──────── Fragmento seleccionado ────────

# Filtro para frecuencia de sonido de palmada



## caav (May 17, 2005)

Hola a todos, en estos momentos estoy urgido por conocer la frecuencia de la onda que genera una palmada. Quisiera saber como medirla, y por favor si alguien la sabe o la puede conseguir, hacérmela saber por que la necesito de urgencia.

Estoy trabajando en un interruptor que conmuta con el sonido de una palmada pero necesito filtrarla por que sino con cualquier sonido actúa.

Espero su gran ayuda.


----------



## Raflex (May 29, 2005)

Hola, puedes usar una computadora para ello, grabas el sonido de la palma con la tarjeta de sonido y con un editor como cool edit puedes sacar la frecuencia fundamental aproximada. 

Otra forma seria con un osciloscopio digital y un pequeño amplificador para sacar la frecuencia.


----------



## Hugo Ham (Ene 5, 2009)

Por fin, conociste la frecuencia de la palmada?! Es pura curiosidad.

Saludos


----------



## tecnogirl (Jun 6, 2009)

caav y Hugo Ham: Una palmada es un sonido complejo y no tiene una sola frecuencia (sino seria un tono puro como una onda senoidal). En su lugar, ese sonido tiene un patron de frecuencias. Para conocer dicho patron puedes usar la misma computadora que te recomienda Reflex con programas de analisis de sonido basados en la transformadorrmada de Fourier (FFT) o instrumentos como el espectrografo de audio: http://es.wikipedia.org/wiki/Espectrómetro. Saludos


----------



## elvizcacho (Mar 25, 2010)

Mira con el Smaart Live 6.0 y un microfono Shure PG58 Obtuve este resultado con varias muestras






 Mas o menos deberias hacer un pasabanda de 800Hz-2.5Khz


----------

──────── Extractos de datos ────────

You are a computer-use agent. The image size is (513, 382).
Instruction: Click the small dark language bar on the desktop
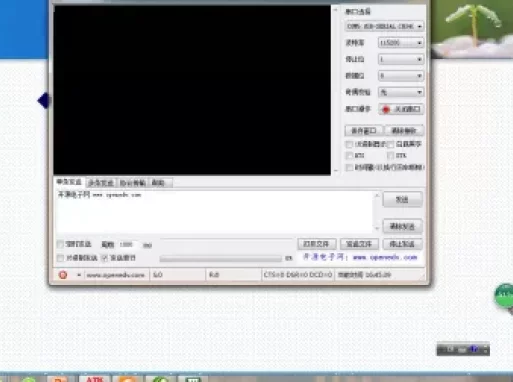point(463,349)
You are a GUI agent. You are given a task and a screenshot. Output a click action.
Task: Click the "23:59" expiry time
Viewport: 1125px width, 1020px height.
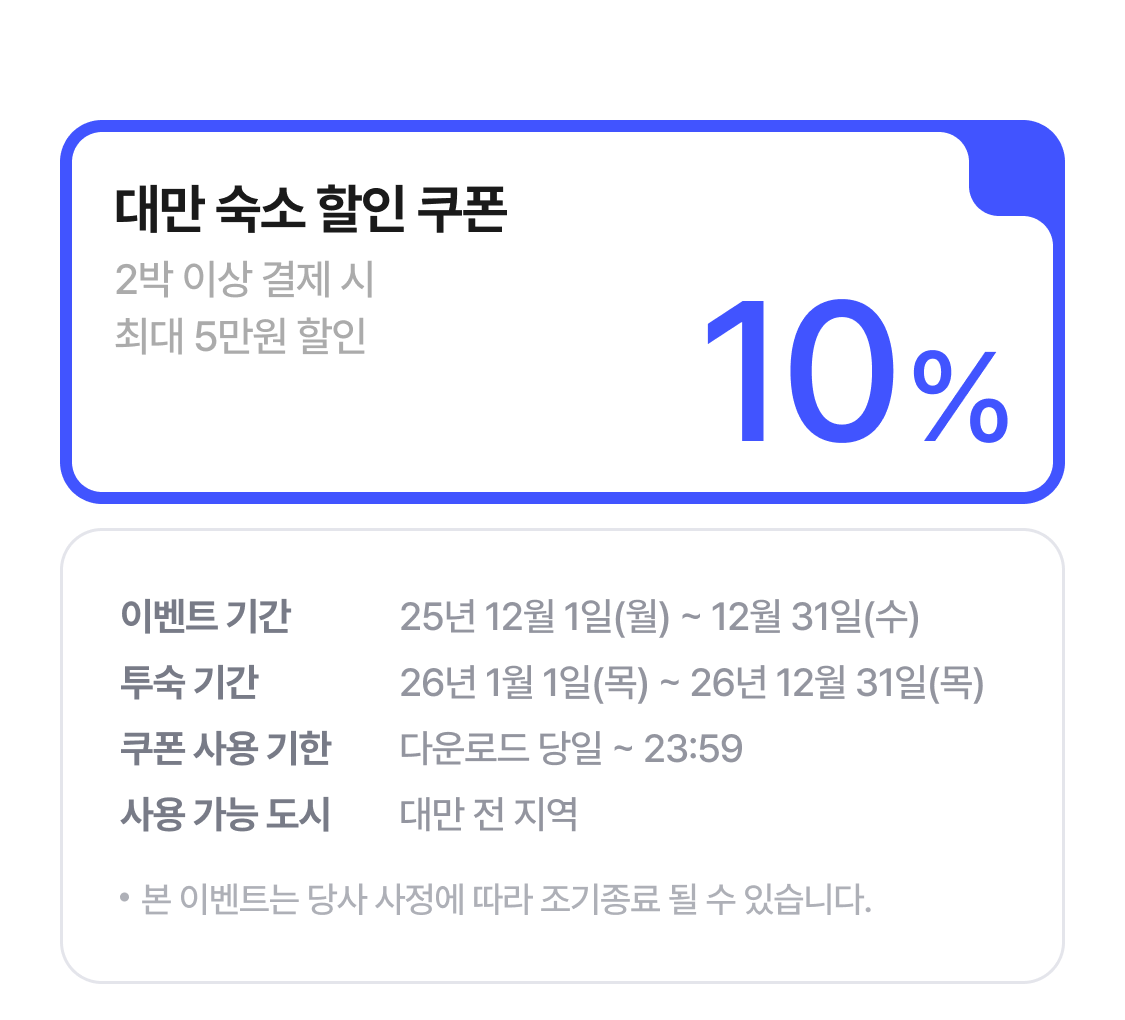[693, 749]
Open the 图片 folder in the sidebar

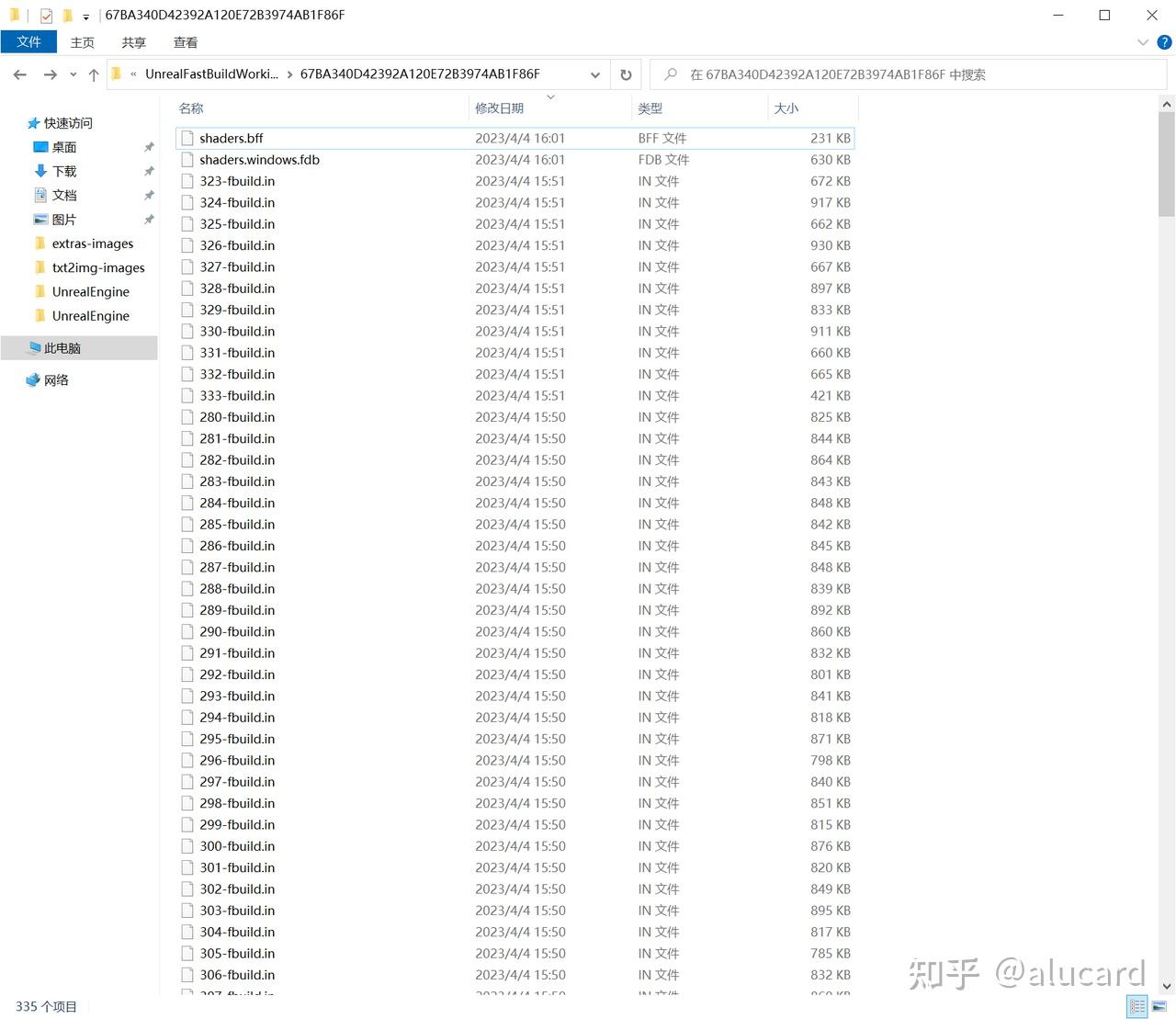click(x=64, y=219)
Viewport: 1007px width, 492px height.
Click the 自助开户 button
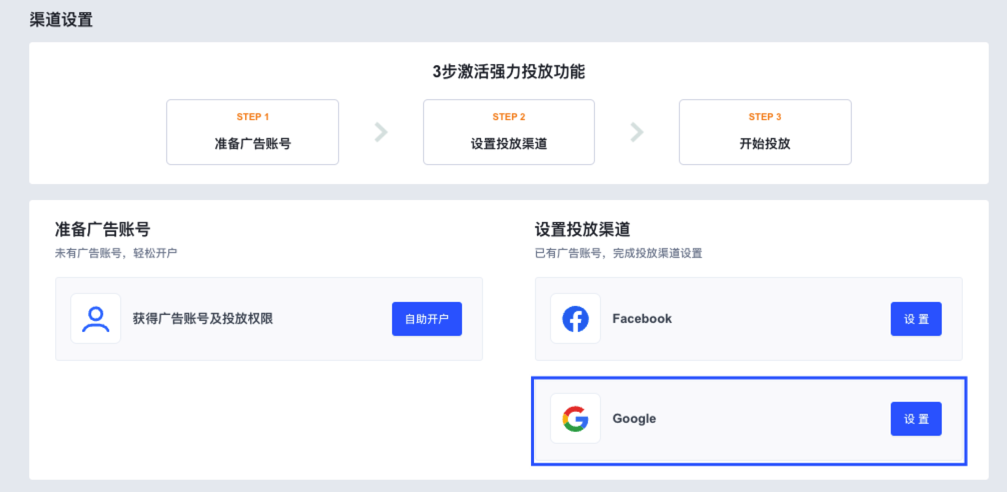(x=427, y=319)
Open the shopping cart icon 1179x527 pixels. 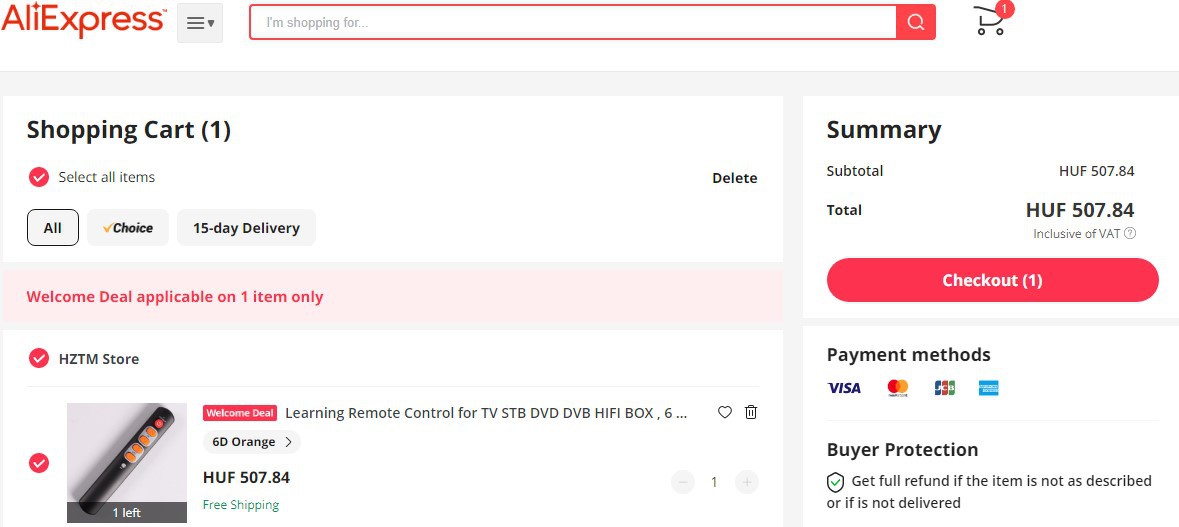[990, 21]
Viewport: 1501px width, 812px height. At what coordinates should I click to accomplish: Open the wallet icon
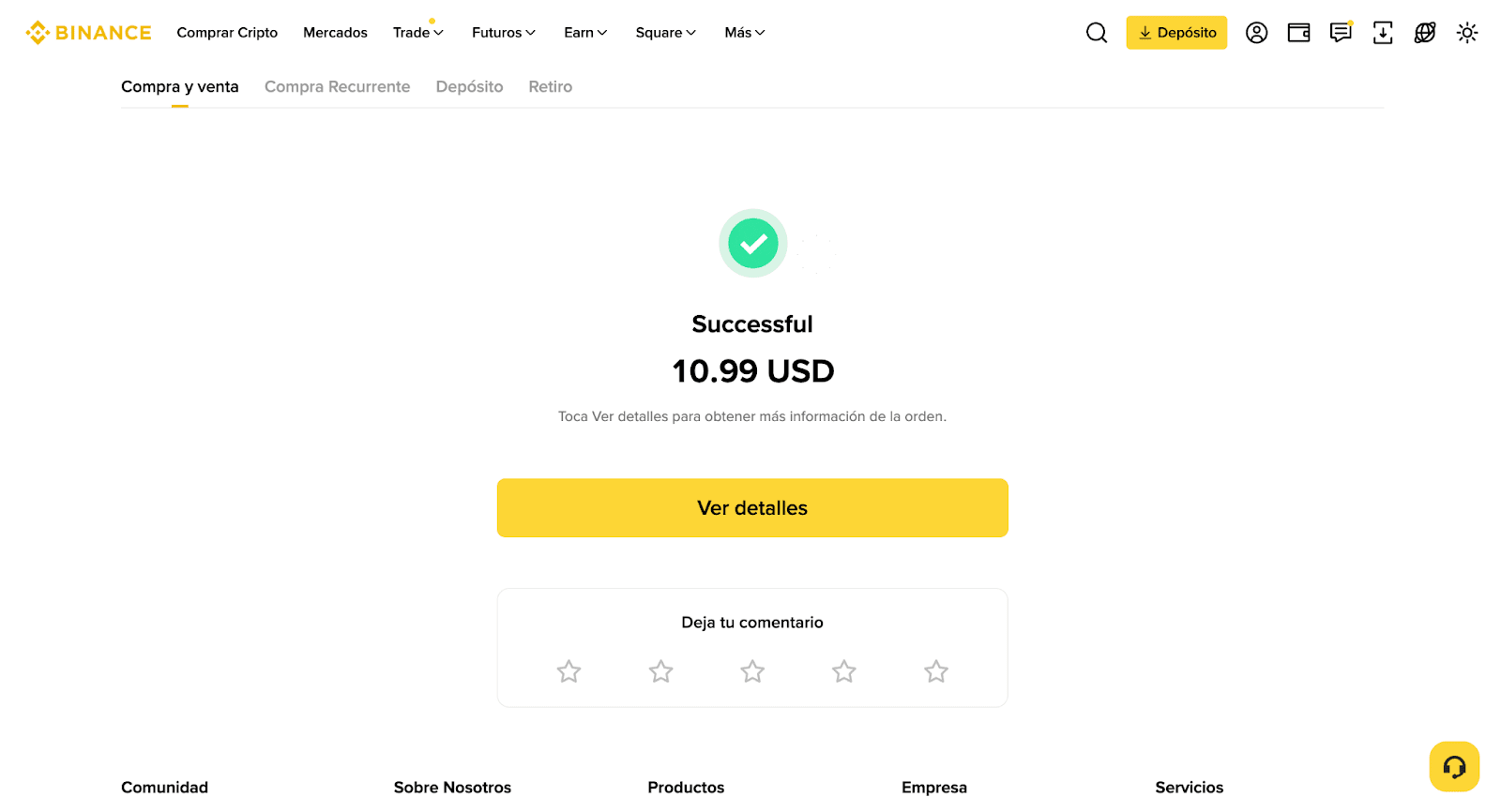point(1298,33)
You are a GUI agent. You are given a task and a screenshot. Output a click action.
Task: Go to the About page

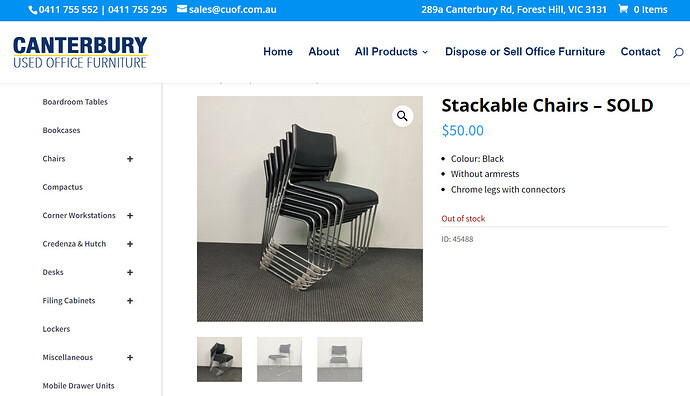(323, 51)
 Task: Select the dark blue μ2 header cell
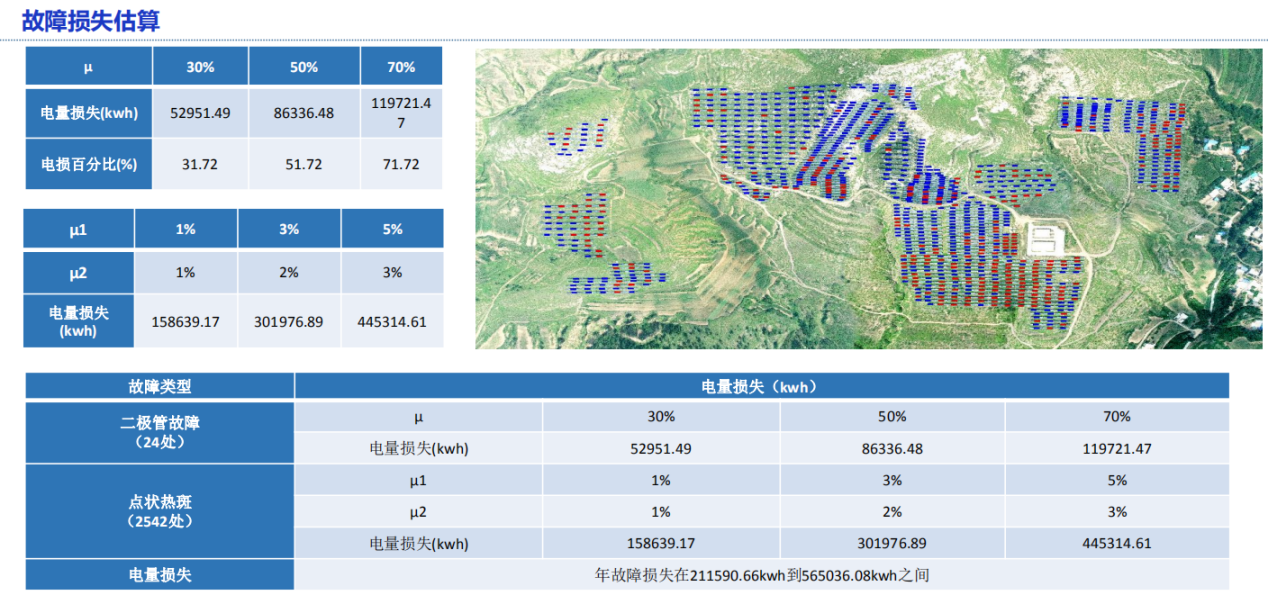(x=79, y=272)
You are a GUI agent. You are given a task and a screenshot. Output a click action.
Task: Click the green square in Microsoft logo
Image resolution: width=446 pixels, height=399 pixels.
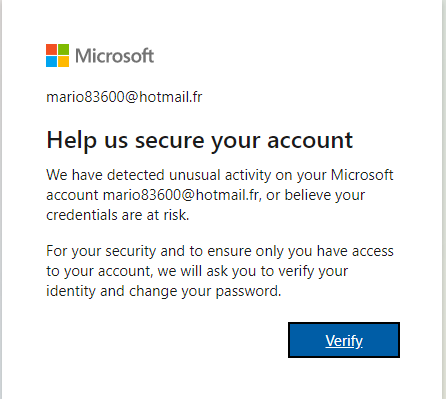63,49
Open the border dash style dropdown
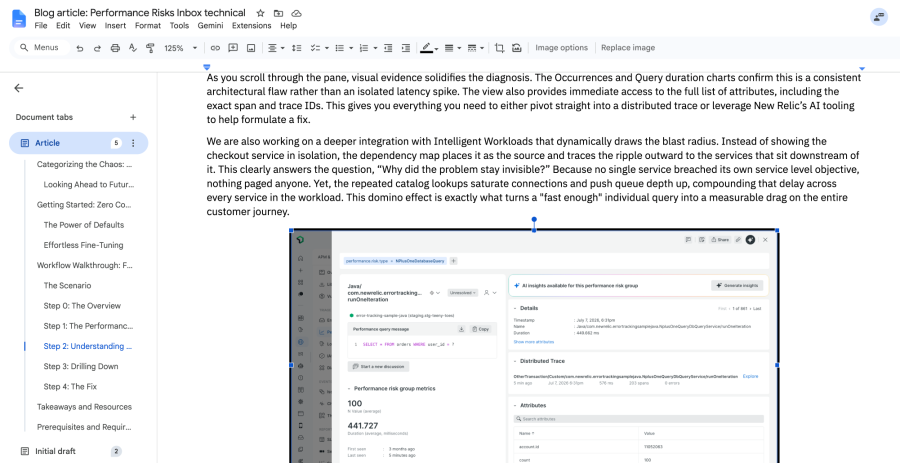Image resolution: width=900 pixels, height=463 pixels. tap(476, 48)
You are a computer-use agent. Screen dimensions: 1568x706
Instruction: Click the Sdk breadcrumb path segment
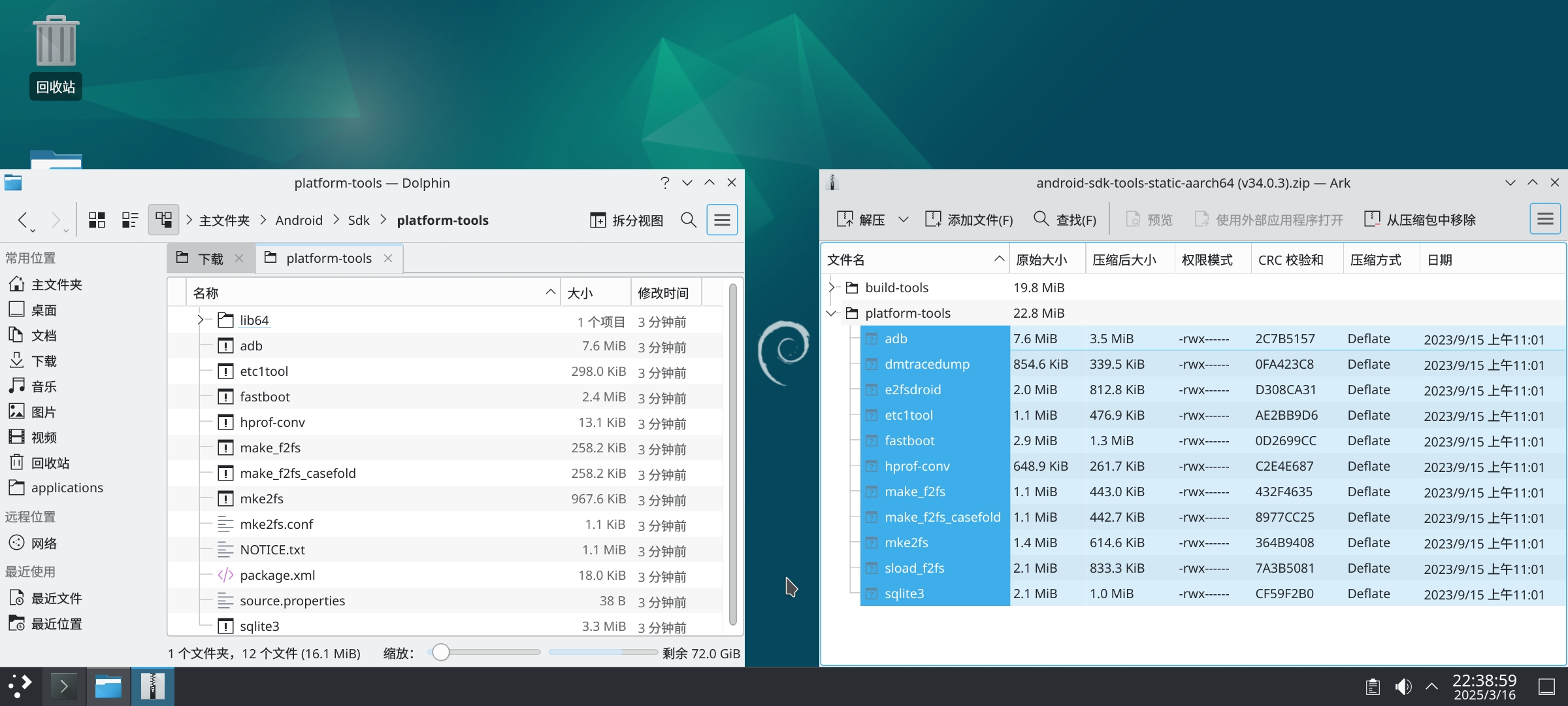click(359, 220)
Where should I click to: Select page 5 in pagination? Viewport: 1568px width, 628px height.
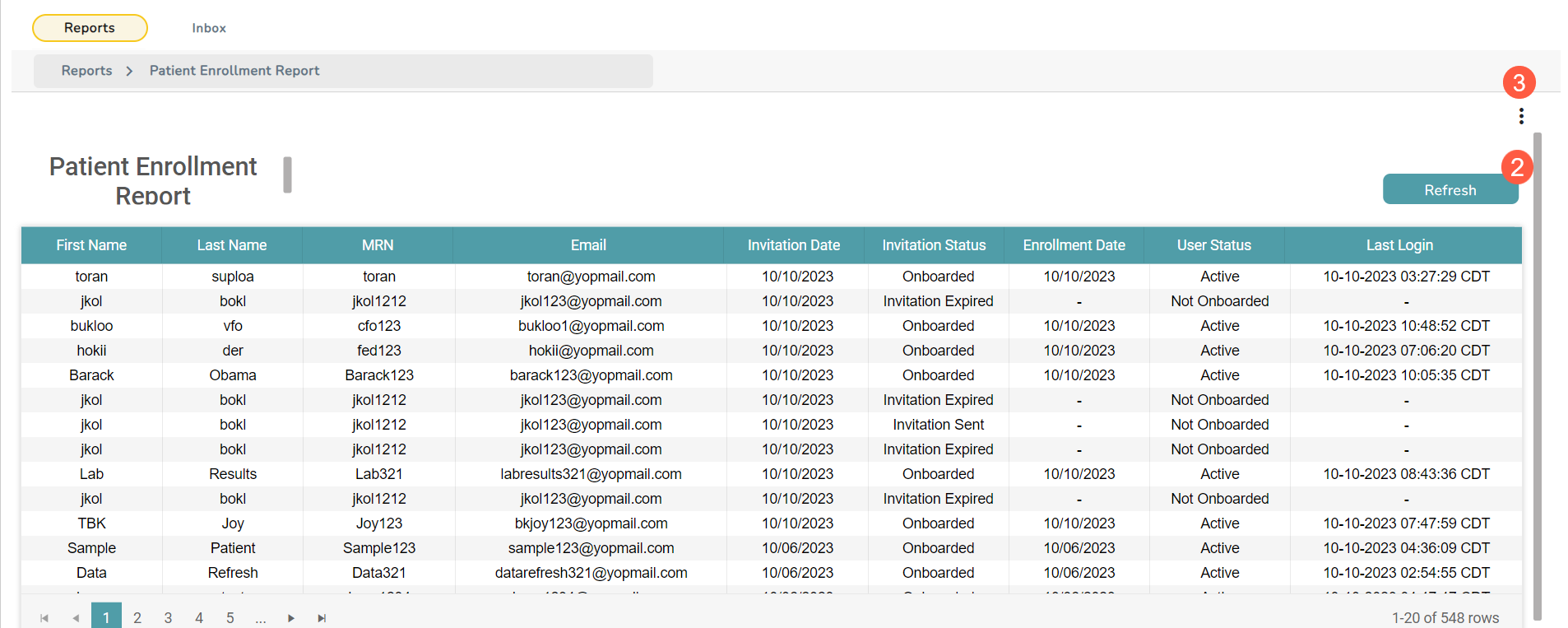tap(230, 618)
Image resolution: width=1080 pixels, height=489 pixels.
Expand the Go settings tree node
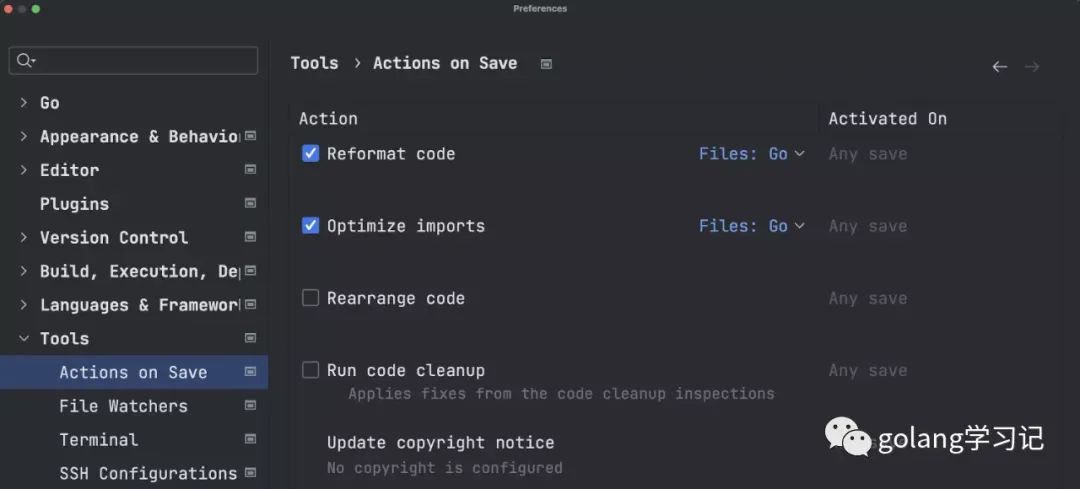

────────

- _Tarea breve A_: Enumere los nombres de usuario que encabezan cada mensaje del hilo sobre la frecuencia de una palmada.
- _Tarea breve B_: Indique si cada afirmación concuerda con el hilo sobre la frecuencia de una palmada, y cite las palabras que lo deciden: (i) Raflex propone como alternativa un osciloscopio digital; (ii) tecnogirl sostiene que una palmada tiene una única frecuencia; (iii) elvizcacho sugiere un pasabanda de 800Hz-2.5Khz.

- _Respuesta escrita A_: caav, Raflex, Hugo Ham, tecnogirl, elvizcacho

- _Respuesta escrita B_:
(i) Sí: «Otra forma seria con un osciloscopio digital y un pequeño amplificador para sacar la frecuencia.»
(ii) No: «Una palmada es un sonido complejo y no tiene una sola frecuencia»
(iii) Sí: «Mas o menos deberias hacer un pasabanda de 800Hz-2.5Khz»